> TASK REQUIREMENTS:
Write out exactly the lines below that run from the one containing "Given: Click the 72.5 value under M" through the one containing "Given: Click the checkmark confirm button", both included, with no other lines.

> TASK INPUT:
******

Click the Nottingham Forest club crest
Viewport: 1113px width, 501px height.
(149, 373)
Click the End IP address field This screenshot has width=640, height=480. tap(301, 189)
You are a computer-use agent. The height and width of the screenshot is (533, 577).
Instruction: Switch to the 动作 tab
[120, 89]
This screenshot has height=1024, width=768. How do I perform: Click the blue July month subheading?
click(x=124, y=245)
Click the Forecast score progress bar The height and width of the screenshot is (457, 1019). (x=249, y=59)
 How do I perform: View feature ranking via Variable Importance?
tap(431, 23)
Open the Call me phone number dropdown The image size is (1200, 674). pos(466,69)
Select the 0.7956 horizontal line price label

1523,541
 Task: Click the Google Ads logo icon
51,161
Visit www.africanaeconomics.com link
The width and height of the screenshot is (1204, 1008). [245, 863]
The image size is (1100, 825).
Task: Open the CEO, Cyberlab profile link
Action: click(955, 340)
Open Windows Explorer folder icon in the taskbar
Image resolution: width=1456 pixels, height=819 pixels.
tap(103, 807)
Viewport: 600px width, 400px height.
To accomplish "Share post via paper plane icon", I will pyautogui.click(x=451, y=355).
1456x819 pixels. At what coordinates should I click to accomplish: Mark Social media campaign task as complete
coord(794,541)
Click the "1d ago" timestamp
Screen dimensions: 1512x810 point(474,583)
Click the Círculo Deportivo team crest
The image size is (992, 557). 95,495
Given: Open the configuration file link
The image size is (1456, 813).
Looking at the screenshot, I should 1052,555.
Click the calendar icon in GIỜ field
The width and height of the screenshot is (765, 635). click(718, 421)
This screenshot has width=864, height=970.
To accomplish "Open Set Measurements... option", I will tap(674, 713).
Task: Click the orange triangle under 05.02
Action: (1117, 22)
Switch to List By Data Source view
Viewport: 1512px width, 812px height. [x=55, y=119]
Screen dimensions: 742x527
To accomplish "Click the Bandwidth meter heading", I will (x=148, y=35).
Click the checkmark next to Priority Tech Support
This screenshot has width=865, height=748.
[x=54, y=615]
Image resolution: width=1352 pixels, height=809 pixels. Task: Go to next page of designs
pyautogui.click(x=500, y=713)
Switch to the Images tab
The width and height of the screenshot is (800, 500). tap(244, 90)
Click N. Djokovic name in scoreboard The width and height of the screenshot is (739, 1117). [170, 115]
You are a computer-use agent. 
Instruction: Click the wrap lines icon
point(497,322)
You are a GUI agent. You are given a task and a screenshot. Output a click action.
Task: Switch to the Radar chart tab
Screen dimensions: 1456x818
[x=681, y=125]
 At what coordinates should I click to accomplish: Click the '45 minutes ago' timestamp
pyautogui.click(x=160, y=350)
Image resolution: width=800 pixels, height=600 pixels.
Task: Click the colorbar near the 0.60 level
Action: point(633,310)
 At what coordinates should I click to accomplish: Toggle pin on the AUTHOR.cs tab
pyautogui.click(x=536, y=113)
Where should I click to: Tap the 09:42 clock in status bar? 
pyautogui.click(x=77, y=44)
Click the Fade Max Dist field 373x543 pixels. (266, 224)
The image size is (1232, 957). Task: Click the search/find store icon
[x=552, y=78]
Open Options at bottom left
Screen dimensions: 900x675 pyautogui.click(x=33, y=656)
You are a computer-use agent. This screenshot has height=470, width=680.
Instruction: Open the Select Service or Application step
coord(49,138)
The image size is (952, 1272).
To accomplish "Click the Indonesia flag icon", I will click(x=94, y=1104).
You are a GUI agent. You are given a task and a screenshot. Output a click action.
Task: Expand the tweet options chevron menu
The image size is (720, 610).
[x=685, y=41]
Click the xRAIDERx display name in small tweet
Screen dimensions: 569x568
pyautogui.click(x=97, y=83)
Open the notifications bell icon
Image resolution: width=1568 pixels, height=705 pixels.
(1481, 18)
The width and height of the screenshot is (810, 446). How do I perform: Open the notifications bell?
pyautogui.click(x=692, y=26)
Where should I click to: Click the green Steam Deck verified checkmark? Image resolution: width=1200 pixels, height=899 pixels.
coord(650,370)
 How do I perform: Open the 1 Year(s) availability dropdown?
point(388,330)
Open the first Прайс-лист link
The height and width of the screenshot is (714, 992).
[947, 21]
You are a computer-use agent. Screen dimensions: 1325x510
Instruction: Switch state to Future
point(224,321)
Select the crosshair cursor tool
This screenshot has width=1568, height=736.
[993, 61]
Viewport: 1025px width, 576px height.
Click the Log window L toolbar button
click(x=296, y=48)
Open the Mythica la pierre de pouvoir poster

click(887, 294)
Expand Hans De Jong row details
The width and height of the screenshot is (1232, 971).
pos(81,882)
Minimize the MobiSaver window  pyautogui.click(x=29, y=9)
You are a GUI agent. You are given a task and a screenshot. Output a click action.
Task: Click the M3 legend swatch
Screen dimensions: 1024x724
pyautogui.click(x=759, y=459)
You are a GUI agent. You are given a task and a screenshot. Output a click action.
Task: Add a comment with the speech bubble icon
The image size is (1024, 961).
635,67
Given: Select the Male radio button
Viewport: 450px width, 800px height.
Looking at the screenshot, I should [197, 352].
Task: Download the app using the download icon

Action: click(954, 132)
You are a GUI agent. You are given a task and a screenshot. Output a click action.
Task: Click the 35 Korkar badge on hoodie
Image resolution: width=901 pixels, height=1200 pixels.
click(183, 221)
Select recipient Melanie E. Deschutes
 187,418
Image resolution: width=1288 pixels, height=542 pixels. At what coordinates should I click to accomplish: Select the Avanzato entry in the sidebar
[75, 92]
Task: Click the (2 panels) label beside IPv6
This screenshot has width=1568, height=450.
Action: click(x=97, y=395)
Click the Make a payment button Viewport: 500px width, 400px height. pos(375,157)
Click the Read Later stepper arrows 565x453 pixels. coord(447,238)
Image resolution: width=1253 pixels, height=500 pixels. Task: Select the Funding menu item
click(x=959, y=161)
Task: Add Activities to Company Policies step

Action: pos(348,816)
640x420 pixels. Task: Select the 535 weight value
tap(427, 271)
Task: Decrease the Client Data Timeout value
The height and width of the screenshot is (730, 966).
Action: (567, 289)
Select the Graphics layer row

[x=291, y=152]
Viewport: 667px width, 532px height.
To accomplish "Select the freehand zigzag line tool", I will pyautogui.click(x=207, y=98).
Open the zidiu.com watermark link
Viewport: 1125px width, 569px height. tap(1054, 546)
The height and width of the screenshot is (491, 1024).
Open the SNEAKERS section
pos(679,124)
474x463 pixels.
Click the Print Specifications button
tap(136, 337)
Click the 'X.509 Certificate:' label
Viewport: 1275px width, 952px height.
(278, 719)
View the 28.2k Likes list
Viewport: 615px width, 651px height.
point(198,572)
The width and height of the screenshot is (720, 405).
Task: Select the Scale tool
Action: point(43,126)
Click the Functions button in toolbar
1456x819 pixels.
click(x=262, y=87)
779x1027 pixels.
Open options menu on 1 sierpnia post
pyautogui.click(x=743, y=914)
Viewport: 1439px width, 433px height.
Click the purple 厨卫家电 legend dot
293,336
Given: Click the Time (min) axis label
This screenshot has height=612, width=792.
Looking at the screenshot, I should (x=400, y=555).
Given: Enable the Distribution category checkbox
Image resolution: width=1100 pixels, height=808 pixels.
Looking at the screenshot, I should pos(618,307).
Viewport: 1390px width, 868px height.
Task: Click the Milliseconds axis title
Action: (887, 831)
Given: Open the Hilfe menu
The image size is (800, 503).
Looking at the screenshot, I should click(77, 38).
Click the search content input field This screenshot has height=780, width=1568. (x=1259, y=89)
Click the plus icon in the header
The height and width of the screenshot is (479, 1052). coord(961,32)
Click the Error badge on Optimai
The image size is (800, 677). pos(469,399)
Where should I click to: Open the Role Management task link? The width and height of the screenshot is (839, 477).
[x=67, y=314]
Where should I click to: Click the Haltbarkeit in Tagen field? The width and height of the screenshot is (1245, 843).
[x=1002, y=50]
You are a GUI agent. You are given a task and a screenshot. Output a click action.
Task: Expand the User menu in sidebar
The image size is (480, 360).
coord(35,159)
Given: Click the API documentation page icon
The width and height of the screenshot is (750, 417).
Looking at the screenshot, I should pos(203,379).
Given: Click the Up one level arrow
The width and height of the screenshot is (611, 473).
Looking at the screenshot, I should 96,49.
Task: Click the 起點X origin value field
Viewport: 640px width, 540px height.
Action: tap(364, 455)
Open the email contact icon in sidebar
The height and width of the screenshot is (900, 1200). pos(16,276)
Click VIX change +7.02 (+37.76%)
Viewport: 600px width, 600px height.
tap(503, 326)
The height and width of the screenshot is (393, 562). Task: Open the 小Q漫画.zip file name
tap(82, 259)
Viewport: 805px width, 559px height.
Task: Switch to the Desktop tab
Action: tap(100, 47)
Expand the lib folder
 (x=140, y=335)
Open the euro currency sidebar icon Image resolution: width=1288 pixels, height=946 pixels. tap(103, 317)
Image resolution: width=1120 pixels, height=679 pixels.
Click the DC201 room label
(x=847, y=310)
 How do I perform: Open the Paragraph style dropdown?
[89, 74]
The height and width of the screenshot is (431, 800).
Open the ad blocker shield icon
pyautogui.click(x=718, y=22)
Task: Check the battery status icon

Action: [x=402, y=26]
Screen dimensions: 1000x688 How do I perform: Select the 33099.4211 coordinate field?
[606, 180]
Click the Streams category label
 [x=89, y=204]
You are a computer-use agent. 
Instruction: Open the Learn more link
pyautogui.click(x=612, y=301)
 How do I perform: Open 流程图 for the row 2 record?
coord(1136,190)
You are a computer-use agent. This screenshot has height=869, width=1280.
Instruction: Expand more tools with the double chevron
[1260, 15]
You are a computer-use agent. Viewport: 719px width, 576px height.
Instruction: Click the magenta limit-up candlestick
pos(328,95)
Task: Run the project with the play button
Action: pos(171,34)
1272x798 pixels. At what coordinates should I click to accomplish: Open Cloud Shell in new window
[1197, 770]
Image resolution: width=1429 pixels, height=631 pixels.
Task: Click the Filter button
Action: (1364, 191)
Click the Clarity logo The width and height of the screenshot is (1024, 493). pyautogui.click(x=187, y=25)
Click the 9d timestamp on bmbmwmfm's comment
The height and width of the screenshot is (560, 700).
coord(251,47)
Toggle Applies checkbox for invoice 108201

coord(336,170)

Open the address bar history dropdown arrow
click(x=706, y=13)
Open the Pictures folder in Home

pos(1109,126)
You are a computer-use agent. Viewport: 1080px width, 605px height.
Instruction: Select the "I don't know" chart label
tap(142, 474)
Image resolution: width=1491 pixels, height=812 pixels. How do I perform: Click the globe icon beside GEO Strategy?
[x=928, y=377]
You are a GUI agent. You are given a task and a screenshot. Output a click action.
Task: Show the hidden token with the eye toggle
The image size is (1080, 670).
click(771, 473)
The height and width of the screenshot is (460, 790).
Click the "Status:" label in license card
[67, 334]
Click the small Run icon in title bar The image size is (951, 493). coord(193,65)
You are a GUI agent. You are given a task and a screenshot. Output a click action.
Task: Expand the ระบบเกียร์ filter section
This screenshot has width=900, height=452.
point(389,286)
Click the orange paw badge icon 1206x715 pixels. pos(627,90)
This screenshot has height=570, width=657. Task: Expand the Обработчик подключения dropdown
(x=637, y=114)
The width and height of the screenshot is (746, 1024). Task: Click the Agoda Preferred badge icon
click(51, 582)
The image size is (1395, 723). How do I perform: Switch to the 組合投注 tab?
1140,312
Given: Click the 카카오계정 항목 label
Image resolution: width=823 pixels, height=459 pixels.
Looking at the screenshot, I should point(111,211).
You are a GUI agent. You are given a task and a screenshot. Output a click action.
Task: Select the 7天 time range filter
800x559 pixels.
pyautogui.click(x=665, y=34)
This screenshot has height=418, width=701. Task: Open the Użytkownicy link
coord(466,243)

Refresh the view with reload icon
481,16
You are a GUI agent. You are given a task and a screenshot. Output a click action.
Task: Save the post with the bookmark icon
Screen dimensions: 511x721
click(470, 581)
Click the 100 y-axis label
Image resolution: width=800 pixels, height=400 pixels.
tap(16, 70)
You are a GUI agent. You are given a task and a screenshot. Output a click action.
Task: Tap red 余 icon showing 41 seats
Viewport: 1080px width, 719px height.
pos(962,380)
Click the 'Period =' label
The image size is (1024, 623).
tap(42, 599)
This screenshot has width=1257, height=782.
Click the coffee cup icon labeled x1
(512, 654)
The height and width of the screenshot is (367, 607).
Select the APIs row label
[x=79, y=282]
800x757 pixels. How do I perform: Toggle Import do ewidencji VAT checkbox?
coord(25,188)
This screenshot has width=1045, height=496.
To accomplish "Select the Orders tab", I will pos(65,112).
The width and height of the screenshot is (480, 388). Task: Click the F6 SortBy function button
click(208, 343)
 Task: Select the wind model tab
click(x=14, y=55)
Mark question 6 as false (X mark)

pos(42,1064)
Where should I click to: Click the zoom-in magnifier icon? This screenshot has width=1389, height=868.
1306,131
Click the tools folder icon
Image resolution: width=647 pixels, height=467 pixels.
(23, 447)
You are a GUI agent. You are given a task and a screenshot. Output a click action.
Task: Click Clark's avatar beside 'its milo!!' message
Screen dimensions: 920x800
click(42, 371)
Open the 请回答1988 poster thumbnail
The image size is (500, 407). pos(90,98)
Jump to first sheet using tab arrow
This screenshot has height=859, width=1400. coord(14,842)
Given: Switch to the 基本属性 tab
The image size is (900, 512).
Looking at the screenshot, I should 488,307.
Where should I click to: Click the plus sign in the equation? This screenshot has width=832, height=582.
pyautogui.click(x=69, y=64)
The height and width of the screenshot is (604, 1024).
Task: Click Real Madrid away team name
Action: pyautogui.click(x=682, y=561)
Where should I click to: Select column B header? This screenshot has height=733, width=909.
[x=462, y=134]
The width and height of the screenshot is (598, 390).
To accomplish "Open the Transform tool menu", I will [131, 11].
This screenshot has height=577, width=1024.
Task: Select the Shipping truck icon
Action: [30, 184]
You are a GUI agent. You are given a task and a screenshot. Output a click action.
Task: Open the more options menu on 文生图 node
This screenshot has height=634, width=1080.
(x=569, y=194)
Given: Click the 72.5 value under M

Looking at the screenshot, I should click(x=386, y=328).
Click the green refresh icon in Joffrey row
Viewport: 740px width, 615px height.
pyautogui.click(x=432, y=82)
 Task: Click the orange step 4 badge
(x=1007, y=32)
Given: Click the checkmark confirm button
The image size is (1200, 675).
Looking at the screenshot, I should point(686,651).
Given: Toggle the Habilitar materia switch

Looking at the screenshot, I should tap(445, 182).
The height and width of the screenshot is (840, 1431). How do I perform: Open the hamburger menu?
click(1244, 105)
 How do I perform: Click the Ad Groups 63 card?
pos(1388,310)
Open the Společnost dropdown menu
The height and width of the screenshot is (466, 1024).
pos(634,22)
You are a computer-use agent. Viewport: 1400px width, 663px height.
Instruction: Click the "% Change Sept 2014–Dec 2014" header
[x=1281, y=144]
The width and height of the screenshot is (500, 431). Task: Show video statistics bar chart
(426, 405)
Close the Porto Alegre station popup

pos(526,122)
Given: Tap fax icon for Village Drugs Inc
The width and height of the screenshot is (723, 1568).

******

> OUTPUT FOR THIS EXERCISE:
Given: Click the 72.5 value under M

Looking at the screenshot, I should click(x=386, y=328).
Click the green refresh icon in Joffrey row
Viewport: 740px width, 615px height.
pyautogui.click(x=432, y=82)
 Task: Click the orange step 4 badge
(x=1007, y=32)
Given: Click the checkmark confirm button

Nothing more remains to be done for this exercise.